P.E.I.'s landscape was very different in the Bygone Days
Trains transported everything from caskets to bootlegged rum, and there were barns in every yard
Reginald "Dutch" Thompson's column The Bygone Days brings you the voices of Island seniors, many of whom are now long-departed. These tales of the way things used to be offer a fascinating glimpse into the past. Every second weekend CBC P.E.I. will bring you one of Dutch's columns.
Biking on the Confederation Trail through P.E.I.'s stunning countryside, it's fun to imagine being in the cab of a steam engine with a former driver like Ernie Deighan, Joe Paquet or Shifty Cantwell.
The "fire man" is working hard to keep up the steam. It's Thursday, hog day, so the train is loaded with pigs on their way to Canada Packers or Swifts over in Moncton. Rounding the turn at Royalty Junction, about nine kilometres to go heading for Charlottetown, when out by the airport we suddenly meet a train with the engine draped in black bunting — a funeral train slowing down at the Sherwood cemetery.
Allan Graham, author of the book A Photo History of the P.E.I Railway, said the original train station on the Sherwood Road near the present-day airport, was called Cemetery because people went out to it by train if someone had died.
"The special train would leave Charlottetown station all draped in black with the casket in the baggage car and the mourners in the passenger car and friends and so on and they would go out and the train would stop, very dignified, at the cemetery station on the Sherwood Road," he said.
'Major thing here on the Island'
"All the mourners would get off, the pallbearers would get the casket from the baggage car and then the whole procession would proceed up the hill to the graveyard," said Graham.
"The train would wait until they were a respectable distance away and then it would start out very slowly and as noiselessly as possible and proceed to Royalty Junction where it would turn very quietly on the Y and then come back in 20 minutes time approximately, to pick up the mourners and all those people at the same cemetery station and proceed back into the Charlottetown station, where they would remove the black bunting and so on from the train.
"It was certainly a major thing here on the Island."
Trains in general were once a central part of Island life. The late Byron Burns, who wrote a book about the railway on P.E.I. called The Narrow Gauge Railway on Prince Edward Island, said that back in the 1930s you could rent the steam engine, the rail cars, the crew — the whole works — for one dollar a mile.

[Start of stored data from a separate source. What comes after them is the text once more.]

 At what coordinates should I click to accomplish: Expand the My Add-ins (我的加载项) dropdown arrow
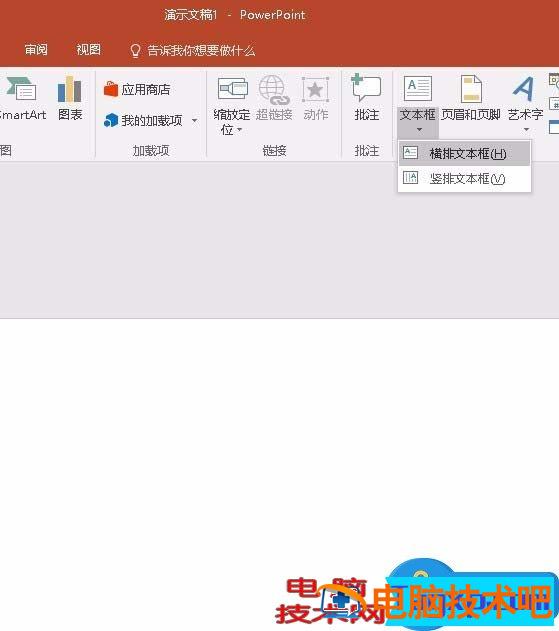click(x=194, y=121)
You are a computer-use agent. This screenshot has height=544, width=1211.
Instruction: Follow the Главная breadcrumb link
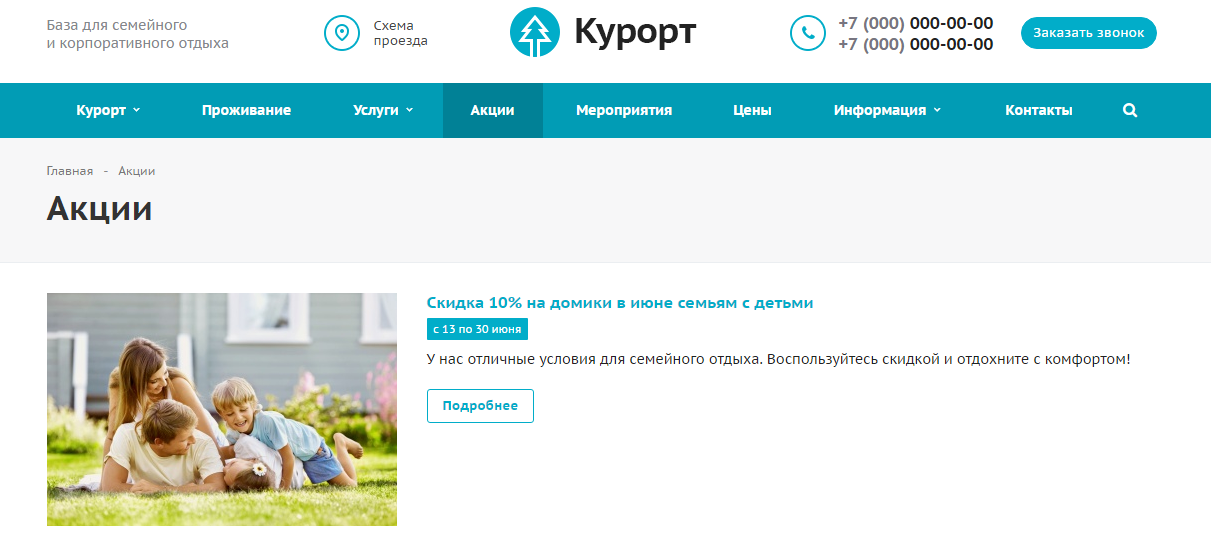pos(70,171)
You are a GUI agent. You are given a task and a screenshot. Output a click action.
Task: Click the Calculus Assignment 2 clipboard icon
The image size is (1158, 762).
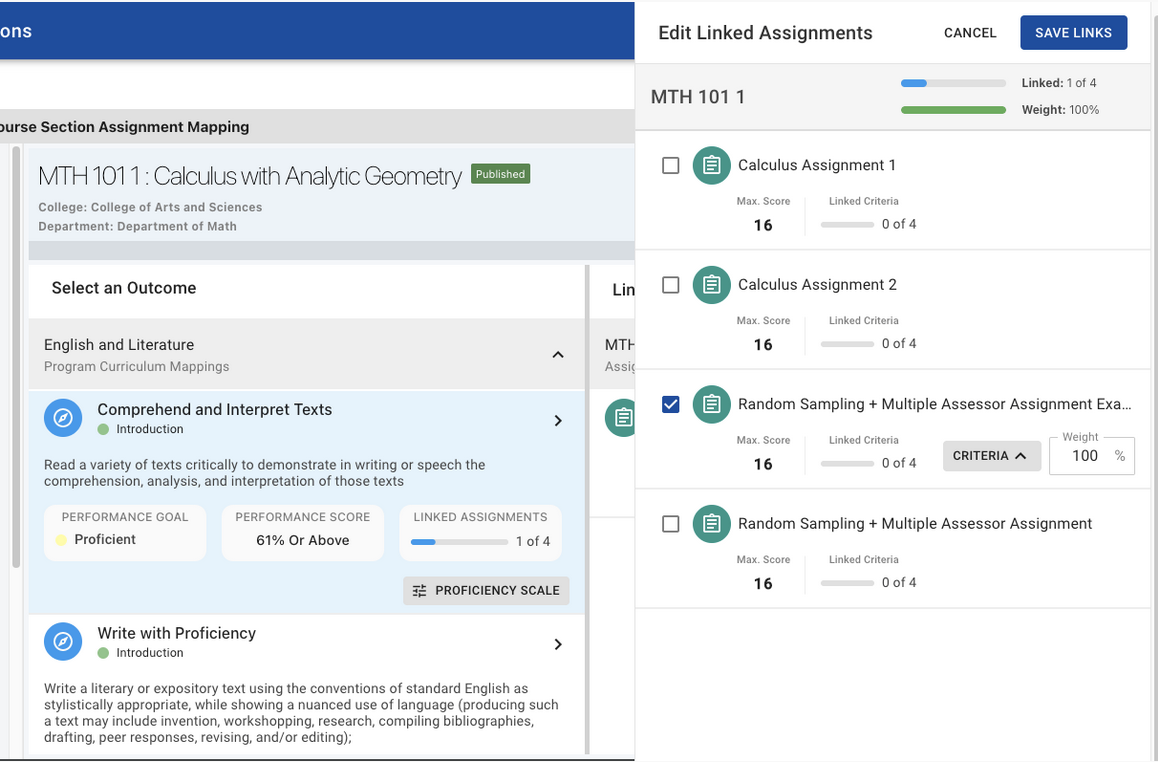click(711, 285)
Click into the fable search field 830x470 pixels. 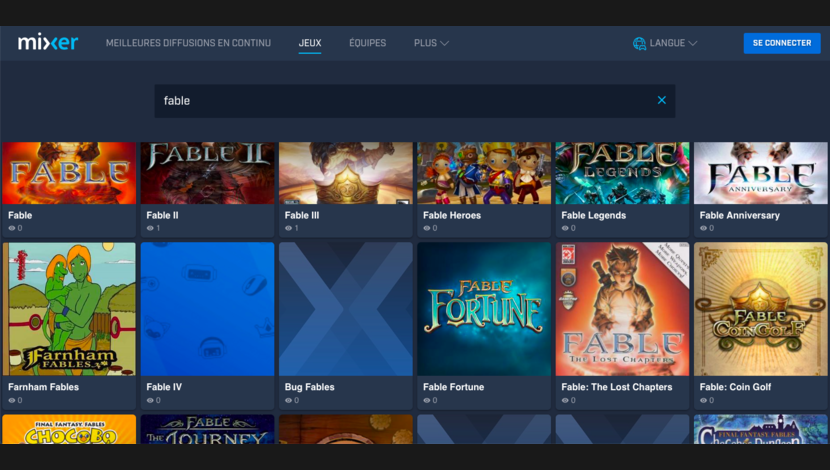point(400,100)
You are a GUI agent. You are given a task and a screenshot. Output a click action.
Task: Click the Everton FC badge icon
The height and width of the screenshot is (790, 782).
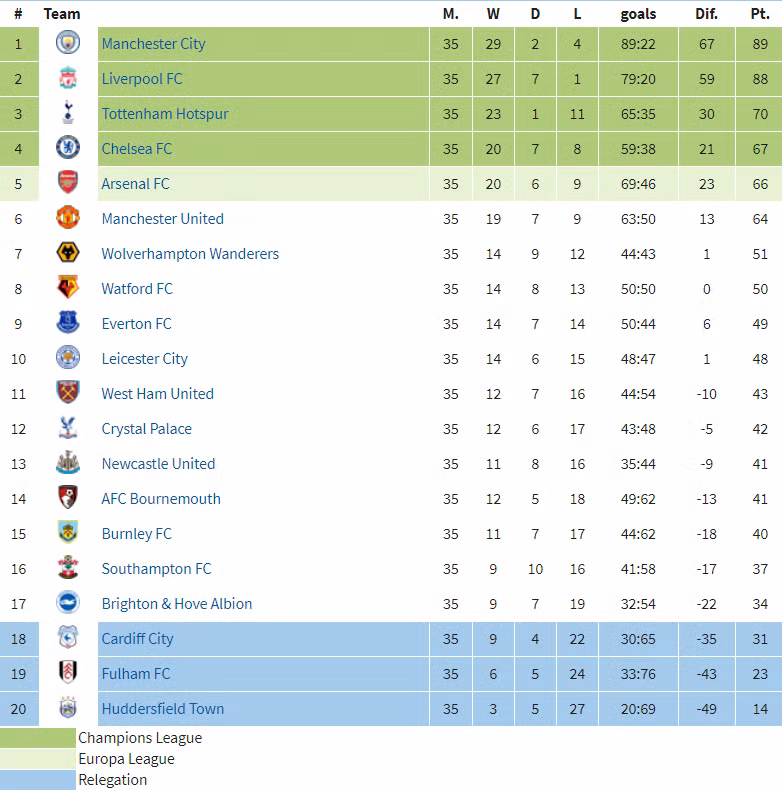click(68, 323)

Islanders would rent the trains for events like the hockey specials, carrying fans and teams between Summerside and Charlottetown. It would cost about $95 to rent that train to go to Summerside and back.
Burns also told Thompson about Ernie Cameron, who was an engine driver for years on the Island. Cameron used to throw The Guardian newspaper to a dog every morning at the Clyde station. The dog was waiting at the station and then he would trot home with the paper in his mouth to deliver to a farmer.

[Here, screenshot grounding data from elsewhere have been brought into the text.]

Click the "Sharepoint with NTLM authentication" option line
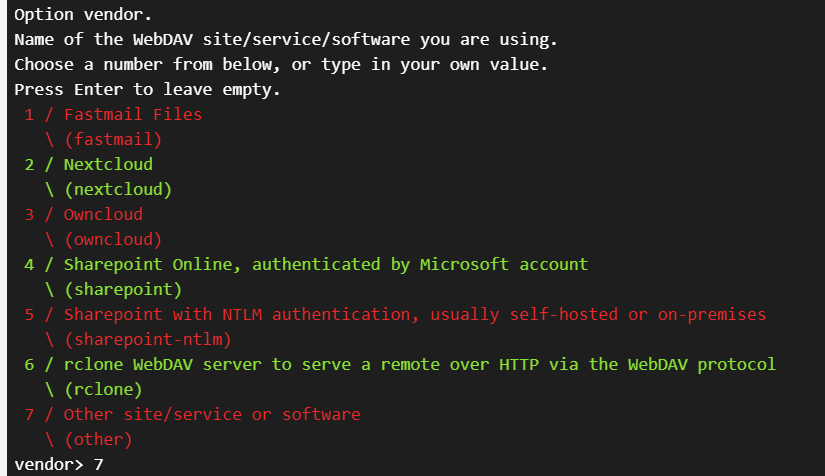 (x=414, y=314)
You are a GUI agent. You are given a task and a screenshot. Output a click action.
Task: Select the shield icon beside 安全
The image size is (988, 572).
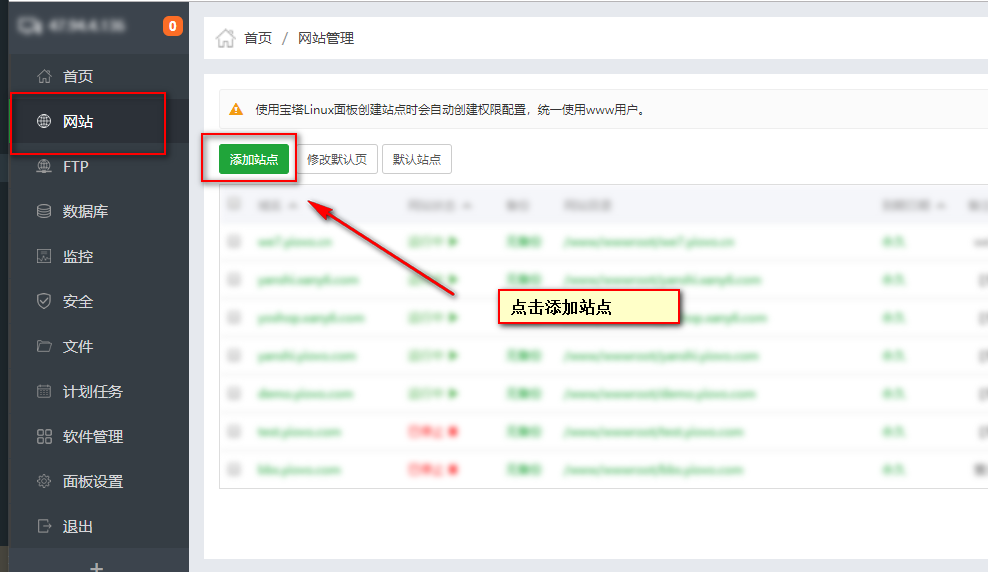(44, 302)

We had a bit of a livestock there on School Street.— Robert Farquarson
Even bootleggers got in on the action, recounted Roy Clow, who told Dutch a story about a Charlottetown bootlegger who exported rum and oysters to Montreal by train.
"He put it in wooden crates. He put a stamp across the top of the crates — First Class Oysters. And there was an awful big trade in Vernon Bridge that time," Clow said.
'Shipped kegs of rum'
"He shipped kegs of rum, a 10-gallon keg of rum was just the width of an oyster barrel. They'd jam it in tight and he used to put some kind of heavy seaweed and stuff underneath the keg, on top of the keg. And then he had a stamp — Vernon River or West River Oysters — and he'd trip a whole truckload of rum to Montreal wholesalers up there. They all went by train."
It's not just the Confederation Trail. Biking at a leisurely pace around Charlottetown is a great way to see things you might miss when you're zooming around in a car, like old horse barns in backyards.
Some of them have been torn down, such as the old blue horse shed at the Rogers House on Fitzroy Street that's now the Fairholm National Historic Inn next to the old YMCA.
In the bygone days, almost everyone had a horse and a garden, even folks who lived in town like the late Robert Farquarson.
Farms in the city
Farquarson was born in 1913 at 58 School St., which is now Walthen Drive in downtown Charlottetown. His father Ernie was a brakeman and conductor on the railway around 1910. The Farquarsons pastured their cows on the Connolly estate on St. Peters Road where Pope Pius X Church is now.
"Our job was to stay home and do his work. He was a great gardener so you had a great garden, which became our job to look after," Farquarson said.
"He was a farmer, had been a farmer. We had a cow and a pig and a few hens. We had a bit of a livestock there on School Street."
The neighbours didn't mind, Farquarson said, because many of them were also farmers. It's a long way from today — where Charlottetown has a bylaw against raising even backyard chickens.